The PTAB Precedential Opinion Panel (POP) held that “service of a pleading asserting a claim alleging infringement triggers the one-year time period for a petitioner to file a petition under 35 U.S.C. § 315(b), even where the serving party lacks standing to sue or where the pleading is otherwise deficient.”
GoPro filed a complaint in a California district court seeking a declaration of noninfringement of a patent held by 360Heros. 360Heros filed a counterclaim for infringement. GoPro then filed a motion for summary judgment, alleging that 360Heros lacked standing to sue. The district court granted the motion, concluding that 360Heros lacked standing. More than one year after GoPro was served with the counterclaim, GoPro filed a petition for IPR challenging the patent.

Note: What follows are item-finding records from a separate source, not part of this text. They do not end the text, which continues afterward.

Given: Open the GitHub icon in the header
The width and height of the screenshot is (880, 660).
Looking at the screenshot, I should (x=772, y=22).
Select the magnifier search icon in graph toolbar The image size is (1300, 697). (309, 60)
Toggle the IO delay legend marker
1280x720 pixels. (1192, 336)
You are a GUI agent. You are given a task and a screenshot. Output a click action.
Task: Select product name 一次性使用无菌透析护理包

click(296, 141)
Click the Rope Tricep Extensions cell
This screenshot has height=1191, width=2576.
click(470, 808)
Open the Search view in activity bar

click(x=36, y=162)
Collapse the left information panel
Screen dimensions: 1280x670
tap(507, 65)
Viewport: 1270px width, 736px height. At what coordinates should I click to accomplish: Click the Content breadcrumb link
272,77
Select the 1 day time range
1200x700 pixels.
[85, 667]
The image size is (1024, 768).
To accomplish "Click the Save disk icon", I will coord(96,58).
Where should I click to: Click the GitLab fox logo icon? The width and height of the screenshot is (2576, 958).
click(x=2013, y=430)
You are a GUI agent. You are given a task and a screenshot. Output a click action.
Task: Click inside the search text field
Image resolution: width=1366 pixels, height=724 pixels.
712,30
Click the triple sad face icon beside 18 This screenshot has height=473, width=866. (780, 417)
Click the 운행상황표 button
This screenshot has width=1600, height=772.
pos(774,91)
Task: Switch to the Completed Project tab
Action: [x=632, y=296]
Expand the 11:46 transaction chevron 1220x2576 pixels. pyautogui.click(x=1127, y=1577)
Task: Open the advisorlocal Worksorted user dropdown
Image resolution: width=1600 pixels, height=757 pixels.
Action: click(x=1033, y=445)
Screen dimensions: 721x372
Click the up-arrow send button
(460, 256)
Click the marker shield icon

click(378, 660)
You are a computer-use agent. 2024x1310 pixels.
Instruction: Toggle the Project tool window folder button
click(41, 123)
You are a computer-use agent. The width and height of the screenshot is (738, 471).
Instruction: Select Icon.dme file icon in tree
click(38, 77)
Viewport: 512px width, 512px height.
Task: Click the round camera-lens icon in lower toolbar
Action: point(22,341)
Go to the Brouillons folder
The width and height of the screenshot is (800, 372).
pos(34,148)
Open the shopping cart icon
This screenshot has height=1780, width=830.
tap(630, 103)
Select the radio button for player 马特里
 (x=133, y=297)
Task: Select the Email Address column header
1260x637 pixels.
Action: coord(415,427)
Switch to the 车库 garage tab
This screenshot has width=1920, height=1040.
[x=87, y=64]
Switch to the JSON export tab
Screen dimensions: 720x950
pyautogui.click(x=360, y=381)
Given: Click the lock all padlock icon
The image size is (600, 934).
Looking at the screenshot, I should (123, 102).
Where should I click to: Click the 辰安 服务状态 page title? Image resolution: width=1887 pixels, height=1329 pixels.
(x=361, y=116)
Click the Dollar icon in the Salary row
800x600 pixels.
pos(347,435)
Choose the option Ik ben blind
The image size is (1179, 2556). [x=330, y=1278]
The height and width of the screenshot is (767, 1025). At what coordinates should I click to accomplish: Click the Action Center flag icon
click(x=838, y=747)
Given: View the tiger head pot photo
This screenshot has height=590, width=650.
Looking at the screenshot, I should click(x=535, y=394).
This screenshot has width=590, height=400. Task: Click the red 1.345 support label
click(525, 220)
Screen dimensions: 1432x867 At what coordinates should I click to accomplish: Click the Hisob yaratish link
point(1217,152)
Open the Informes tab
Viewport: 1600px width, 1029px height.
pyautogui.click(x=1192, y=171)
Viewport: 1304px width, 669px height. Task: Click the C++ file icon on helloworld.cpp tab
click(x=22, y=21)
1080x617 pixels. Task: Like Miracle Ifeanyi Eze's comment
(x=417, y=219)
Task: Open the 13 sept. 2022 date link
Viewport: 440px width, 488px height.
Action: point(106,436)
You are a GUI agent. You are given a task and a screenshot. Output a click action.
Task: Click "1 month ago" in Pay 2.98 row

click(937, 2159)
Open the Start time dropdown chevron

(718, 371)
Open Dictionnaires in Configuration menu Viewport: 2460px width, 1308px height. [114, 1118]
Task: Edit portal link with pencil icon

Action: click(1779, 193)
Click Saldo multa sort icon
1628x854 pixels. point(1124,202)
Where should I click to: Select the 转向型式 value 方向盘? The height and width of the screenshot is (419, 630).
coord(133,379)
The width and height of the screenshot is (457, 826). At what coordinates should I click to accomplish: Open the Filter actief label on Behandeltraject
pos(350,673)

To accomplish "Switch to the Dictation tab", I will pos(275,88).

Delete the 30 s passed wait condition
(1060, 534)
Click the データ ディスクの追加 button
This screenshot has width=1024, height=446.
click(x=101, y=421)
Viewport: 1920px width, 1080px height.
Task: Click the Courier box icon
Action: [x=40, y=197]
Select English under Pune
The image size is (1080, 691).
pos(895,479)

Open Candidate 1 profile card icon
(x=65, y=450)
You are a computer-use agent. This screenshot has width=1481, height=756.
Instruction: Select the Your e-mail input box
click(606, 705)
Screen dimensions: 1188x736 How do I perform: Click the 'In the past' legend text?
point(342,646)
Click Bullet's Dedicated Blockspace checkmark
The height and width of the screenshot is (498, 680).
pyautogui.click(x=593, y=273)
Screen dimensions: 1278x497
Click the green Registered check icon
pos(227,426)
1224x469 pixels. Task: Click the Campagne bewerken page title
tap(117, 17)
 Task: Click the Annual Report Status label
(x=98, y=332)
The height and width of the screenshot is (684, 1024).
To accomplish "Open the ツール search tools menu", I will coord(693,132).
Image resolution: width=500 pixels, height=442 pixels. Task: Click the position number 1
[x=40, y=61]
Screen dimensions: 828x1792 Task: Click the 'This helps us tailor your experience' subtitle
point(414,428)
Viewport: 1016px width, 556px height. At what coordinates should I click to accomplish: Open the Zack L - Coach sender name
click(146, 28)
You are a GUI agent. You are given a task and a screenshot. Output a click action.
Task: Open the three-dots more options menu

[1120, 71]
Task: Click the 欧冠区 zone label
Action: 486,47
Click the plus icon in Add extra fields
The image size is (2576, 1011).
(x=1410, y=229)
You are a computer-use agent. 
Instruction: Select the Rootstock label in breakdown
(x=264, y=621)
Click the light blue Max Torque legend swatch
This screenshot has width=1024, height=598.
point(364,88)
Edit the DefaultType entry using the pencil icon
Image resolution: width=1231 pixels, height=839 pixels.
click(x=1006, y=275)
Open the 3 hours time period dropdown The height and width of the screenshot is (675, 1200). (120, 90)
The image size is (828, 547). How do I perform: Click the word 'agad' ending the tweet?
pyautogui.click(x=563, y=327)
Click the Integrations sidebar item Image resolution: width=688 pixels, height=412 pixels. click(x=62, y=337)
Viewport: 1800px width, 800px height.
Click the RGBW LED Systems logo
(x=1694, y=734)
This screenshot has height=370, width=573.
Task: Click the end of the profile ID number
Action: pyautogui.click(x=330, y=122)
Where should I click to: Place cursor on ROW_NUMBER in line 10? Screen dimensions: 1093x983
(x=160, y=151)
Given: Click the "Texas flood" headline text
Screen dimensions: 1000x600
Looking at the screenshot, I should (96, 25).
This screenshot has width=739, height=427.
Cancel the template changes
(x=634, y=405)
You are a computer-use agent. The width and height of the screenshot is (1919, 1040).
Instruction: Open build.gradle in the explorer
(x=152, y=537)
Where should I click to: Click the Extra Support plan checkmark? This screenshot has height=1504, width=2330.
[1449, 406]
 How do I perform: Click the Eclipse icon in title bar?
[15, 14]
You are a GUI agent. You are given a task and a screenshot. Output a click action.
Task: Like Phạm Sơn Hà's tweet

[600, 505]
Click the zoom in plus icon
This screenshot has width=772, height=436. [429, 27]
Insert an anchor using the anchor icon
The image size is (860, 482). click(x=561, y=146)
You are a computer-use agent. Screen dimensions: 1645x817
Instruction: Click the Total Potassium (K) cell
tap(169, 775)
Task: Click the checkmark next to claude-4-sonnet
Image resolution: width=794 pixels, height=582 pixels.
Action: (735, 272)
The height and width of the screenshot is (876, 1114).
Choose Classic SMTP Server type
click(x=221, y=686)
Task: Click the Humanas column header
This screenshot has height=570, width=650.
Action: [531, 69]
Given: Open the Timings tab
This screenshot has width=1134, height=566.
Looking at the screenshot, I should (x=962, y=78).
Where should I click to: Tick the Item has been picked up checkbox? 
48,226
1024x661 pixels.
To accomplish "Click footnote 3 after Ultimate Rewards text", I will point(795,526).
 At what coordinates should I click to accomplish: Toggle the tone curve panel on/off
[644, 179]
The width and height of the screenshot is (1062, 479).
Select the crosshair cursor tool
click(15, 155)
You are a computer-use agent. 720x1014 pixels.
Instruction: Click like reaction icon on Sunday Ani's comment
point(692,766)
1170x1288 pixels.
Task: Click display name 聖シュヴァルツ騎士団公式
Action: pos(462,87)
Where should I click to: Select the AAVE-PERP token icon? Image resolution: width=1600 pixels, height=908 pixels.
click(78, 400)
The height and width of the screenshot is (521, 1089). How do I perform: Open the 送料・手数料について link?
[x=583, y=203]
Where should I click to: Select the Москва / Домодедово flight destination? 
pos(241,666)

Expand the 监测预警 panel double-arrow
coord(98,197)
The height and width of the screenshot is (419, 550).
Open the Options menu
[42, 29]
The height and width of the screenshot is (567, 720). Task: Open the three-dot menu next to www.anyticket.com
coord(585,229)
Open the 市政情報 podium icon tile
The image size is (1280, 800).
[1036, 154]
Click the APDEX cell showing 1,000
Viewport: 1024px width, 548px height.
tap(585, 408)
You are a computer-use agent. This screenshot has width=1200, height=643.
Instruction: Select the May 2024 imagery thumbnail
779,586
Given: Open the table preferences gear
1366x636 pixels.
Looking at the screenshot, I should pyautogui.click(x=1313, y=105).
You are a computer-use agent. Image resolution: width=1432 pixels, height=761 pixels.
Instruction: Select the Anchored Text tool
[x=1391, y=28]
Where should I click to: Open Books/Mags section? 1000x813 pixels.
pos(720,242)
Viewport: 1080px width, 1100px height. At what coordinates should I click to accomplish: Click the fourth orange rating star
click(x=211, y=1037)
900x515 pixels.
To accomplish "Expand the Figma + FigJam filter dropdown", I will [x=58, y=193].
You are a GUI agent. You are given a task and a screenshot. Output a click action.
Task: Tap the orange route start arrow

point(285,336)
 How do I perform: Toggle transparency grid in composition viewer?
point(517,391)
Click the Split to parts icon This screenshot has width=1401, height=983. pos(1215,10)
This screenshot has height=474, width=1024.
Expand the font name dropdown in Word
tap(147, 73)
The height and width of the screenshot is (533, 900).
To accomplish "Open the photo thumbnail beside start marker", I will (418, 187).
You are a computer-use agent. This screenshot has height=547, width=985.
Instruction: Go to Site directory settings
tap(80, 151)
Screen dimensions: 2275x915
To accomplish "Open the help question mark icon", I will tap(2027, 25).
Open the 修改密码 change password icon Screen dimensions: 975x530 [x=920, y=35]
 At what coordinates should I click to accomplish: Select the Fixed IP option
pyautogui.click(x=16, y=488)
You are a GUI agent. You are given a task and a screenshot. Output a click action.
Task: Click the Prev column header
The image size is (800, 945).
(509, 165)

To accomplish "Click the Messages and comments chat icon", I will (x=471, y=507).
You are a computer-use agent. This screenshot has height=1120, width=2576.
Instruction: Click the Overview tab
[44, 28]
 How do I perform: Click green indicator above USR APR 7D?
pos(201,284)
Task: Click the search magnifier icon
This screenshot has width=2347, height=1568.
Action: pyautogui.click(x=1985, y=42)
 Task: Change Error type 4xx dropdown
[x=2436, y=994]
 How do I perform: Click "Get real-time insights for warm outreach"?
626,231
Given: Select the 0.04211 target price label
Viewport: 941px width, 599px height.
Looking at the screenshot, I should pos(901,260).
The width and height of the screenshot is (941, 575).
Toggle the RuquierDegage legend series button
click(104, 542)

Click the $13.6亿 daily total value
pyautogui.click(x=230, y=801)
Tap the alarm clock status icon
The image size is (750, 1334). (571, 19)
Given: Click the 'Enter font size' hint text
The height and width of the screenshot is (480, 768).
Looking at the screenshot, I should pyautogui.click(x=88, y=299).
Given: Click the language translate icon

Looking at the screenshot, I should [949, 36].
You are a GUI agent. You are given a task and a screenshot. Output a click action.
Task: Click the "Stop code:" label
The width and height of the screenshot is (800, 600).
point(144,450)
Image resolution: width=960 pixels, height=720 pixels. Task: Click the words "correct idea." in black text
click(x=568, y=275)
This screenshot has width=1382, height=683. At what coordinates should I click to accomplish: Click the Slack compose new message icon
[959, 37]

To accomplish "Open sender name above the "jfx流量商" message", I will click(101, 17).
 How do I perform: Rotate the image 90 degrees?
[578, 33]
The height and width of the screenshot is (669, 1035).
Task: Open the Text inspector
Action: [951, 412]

The POP held that GoPro’s petition for IPR was time-barred under § 315(b), explaining: “if service of a pleading asserting infringement occurred ‘in a manner prescribed by law,’ then the one-year time period for a petitioner to file a petition under § 315(b) is triggered on the date of service. The one-year time period is triggered regardless of whether the serving party lacked standing to sue or the pleading was otherwise deficient.” In so ruling, the POP specifically distinguished “a circumstance in which a party serves a complaint in bad faith, e.g., with knowledge that it lacks standing to pursue its claims of patent infringement or the intent to frustrate a petitioner’s ability to file an IPR.” If that circumstance arises, the POP “may revisit the question of the availability of an equitable tolling of the application of the time bar.”